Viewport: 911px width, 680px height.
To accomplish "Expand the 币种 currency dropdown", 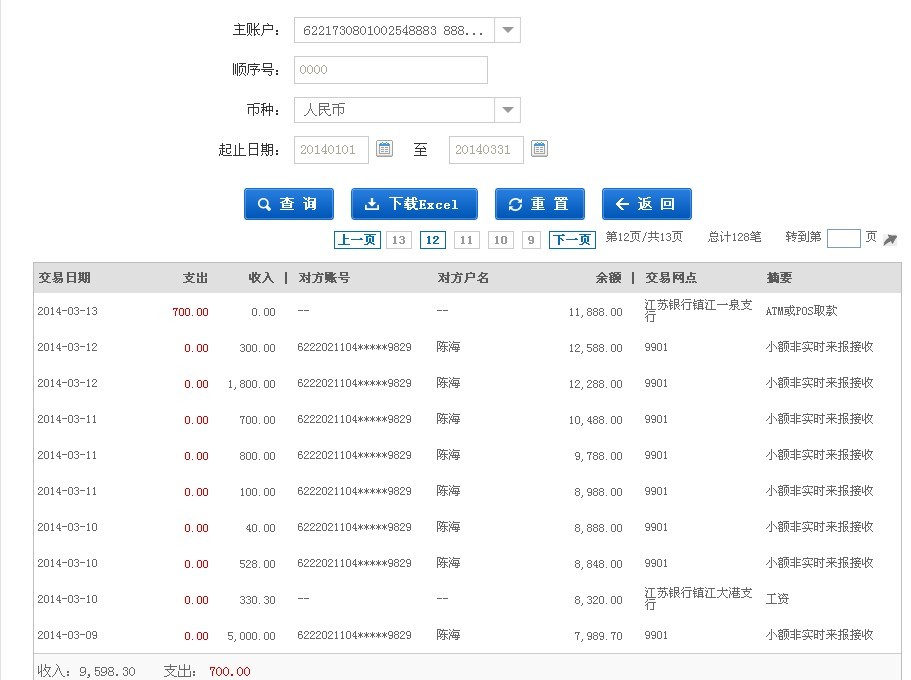I will (x=508, y=110).
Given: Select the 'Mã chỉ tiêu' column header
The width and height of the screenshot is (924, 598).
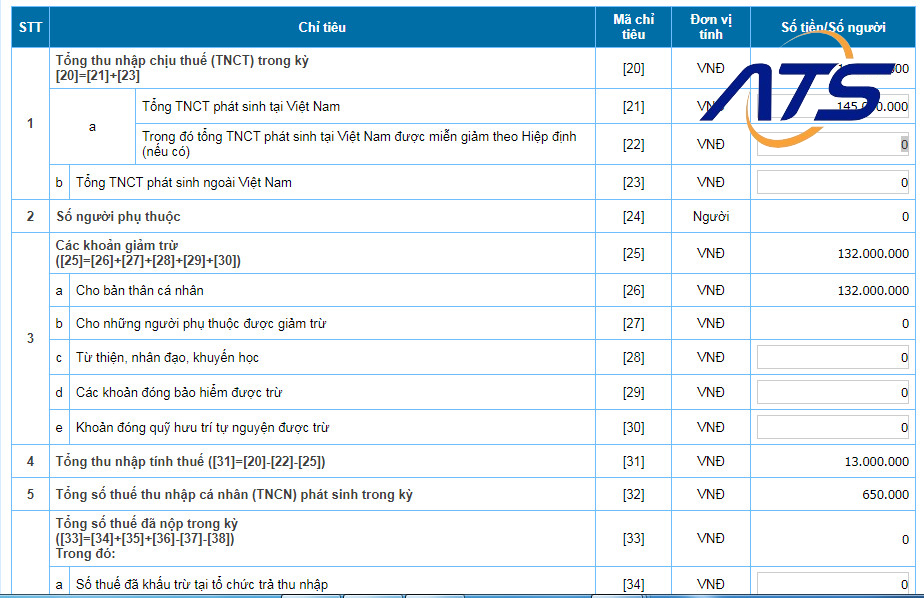Looking at the screenshot, I should point(633,28).
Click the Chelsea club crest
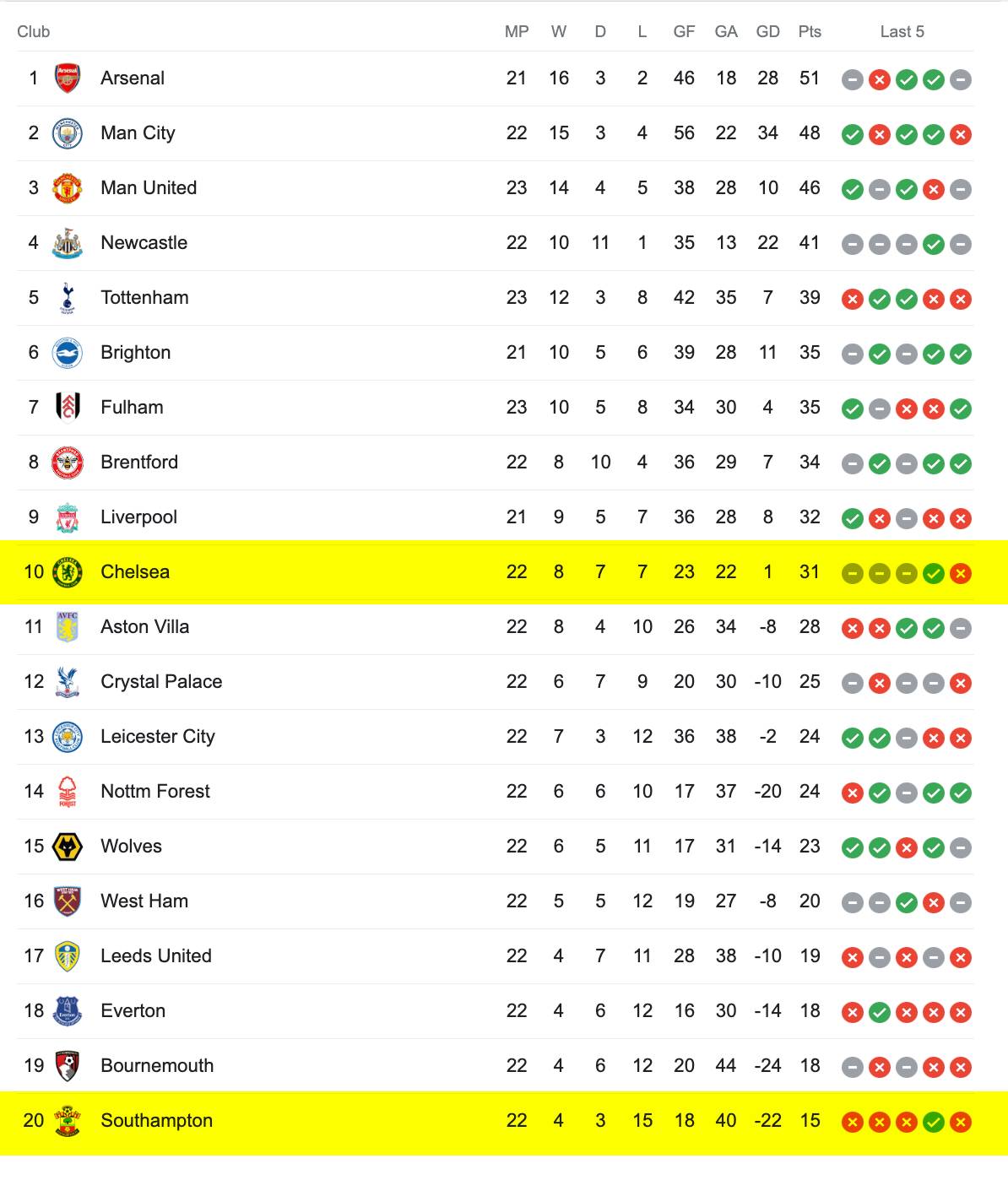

****************

Your goal: Word for word, copy the lines from the one with "The width and" through the end of the entries above, and do not include any picture.

Solved exercise:
The width and height of the screenshot is (924, 598).
Looking at the screenshot, I should point(633,28).
Click the Chelsea club crest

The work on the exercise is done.